#### [REQUIRED WORK]
Output nothing but the line containing "You are a computer-use agent. This" and the lines after it through the end of the material below, each reproduced exactly.

#####

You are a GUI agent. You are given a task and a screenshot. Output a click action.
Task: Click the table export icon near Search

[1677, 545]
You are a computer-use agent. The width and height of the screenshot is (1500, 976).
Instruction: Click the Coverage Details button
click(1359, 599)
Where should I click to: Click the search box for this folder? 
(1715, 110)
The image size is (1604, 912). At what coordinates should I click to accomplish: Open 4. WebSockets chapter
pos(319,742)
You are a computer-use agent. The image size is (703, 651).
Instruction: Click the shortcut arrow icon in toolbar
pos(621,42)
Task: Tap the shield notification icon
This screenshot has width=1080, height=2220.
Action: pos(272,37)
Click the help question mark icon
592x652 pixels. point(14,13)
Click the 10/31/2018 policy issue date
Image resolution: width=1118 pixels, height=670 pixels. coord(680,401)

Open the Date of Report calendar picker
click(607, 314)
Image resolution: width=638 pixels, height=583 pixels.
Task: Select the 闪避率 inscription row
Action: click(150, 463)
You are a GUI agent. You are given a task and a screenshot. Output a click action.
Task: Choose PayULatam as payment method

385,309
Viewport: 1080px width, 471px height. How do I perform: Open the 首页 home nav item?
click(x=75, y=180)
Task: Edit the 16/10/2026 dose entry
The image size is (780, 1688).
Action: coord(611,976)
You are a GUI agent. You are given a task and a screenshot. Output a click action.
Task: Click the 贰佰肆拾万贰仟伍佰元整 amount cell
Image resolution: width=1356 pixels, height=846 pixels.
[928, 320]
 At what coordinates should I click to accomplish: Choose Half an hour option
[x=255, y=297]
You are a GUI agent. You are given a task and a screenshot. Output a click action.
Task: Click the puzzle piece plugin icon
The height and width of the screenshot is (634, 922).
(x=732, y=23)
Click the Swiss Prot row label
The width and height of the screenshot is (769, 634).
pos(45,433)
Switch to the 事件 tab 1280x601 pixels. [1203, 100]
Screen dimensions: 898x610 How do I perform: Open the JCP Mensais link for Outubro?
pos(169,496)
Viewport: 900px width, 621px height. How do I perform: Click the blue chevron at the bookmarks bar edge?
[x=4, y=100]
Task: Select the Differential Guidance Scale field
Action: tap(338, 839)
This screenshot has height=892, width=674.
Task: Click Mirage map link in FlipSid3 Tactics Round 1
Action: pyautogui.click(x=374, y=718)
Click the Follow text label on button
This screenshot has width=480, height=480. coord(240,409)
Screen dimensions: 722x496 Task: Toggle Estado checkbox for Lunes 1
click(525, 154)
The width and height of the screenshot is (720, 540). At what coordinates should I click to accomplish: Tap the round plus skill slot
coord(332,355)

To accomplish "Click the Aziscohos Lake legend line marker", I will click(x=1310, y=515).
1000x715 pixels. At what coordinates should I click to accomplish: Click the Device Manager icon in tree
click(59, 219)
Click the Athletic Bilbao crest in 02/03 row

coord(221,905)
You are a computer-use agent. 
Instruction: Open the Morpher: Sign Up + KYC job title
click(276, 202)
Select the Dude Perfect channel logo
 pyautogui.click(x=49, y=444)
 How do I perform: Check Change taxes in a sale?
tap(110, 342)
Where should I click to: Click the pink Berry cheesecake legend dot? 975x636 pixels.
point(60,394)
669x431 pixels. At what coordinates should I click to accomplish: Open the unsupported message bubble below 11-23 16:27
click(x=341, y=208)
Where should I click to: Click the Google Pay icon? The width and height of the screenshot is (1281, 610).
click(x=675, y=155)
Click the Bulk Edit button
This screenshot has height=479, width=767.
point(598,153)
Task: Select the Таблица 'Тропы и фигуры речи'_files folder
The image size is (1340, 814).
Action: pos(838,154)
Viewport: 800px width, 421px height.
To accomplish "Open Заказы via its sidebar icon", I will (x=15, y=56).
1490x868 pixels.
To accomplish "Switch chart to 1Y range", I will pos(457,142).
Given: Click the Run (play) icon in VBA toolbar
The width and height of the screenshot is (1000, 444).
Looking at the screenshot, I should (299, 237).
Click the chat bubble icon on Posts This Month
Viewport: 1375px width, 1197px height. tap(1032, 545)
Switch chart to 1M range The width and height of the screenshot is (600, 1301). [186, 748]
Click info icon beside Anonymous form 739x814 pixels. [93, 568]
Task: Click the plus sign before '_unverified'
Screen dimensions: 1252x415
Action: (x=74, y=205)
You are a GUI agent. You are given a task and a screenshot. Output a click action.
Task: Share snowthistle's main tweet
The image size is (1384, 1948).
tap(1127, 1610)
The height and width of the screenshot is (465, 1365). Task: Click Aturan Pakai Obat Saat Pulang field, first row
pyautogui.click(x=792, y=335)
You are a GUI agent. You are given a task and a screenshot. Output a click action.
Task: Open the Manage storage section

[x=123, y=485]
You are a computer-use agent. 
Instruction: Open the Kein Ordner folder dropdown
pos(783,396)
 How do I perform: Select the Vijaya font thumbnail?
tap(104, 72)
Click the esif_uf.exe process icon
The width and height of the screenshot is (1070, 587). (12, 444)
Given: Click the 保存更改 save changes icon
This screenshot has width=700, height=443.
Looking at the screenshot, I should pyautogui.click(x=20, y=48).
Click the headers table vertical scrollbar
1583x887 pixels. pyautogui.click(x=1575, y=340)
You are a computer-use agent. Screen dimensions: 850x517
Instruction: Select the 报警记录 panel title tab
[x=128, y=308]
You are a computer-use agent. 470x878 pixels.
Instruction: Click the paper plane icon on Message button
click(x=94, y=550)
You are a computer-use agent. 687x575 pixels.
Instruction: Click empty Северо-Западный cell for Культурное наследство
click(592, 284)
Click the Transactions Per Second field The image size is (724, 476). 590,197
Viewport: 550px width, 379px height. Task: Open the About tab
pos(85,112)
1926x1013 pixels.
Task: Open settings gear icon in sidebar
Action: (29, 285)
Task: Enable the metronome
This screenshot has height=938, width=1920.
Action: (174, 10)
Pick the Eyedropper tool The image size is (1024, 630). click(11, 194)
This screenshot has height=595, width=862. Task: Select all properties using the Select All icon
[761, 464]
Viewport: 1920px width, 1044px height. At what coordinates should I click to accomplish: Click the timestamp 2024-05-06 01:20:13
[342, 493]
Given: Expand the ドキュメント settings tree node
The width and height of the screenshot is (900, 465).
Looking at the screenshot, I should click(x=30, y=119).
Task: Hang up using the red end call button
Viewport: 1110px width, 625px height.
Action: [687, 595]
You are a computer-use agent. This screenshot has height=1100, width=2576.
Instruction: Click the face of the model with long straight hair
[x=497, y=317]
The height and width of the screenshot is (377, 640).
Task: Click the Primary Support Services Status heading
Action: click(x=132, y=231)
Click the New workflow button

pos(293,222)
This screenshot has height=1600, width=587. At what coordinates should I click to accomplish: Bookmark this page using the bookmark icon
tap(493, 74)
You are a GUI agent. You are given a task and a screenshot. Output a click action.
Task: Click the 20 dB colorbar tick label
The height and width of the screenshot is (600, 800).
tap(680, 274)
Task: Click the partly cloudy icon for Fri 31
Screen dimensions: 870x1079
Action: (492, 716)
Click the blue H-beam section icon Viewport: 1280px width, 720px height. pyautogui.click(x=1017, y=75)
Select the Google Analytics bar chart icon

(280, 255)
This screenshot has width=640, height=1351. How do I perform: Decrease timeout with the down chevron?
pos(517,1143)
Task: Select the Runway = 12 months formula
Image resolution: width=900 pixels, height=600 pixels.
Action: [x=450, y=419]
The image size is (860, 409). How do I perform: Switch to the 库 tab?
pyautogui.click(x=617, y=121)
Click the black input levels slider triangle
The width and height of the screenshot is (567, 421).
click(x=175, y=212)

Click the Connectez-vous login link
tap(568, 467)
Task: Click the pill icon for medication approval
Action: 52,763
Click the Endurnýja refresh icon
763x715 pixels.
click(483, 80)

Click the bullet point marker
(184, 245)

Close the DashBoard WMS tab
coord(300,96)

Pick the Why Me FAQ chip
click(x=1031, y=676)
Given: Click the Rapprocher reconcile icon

#####

#### [EXERCISE ANSWER]
You are a computer-use agent. This screenshot has height=1100, width=2576.
Instruction: Click the face of the model with long straight hair
[x=497, y=317]
The height and width of the screenshot is (377, 640).
Task: Click the Primary Support Services Status heading
Action: click(x=132, y=231)
Click the New workflow button

pos(293,222)
This screenshot has height=1600, width=587. At what coordinates should I click to accomplish: Bookmark this page using the bookmark icon
tap(493, 74)
You are a GUI agent. You are given a task and a screenshot. Output a click action.
Task: Click the 20 dB colorbar tick label
The height and width of the screenshot is (600, 800).
tap(680, 274)
Task: Click the partly cloudy icon for Fri 31
Screen dimensions: 870x1079
Action: (492, 716)
Click the blue H-beam section icon Viewport: 1280px width, 720px height. pyautogui.click(x=1017, y=75)
Select the Google Analytics bar chart icon

(280, 255)
This screenshot has width=640, height=1351. How do I perform: Decrease timeout with the down chevron?
pos(517,1143)
Task: Select the Runway = 12 months formula
Image resolution: width=900 pixels, height=600 pixels.
Action: [x=450, y=419]
The image size is (860, 409). How do I perform: Switch to the 库 tab?
pyautogui.click(x=617, y=121)
Click the black input levels slider triangle
The width and height of the screenshot is (567, 421).
click(x=175, y=212)

Click the Connectez-vous login link
tap(568, 467)
Task: Click the pill icon for medication approval
Action: 52,763
Click the Endurnýja refresh icon
763x715 pixels.
click(483, 80)

Click the bullet point marker
(184, 245)

Close the DashBoard WMS tab
coord(300,96)

Pick the Why Me FAQ chip
click(x=1031, y=676)
Given: Click the Rapprocher reconcile icon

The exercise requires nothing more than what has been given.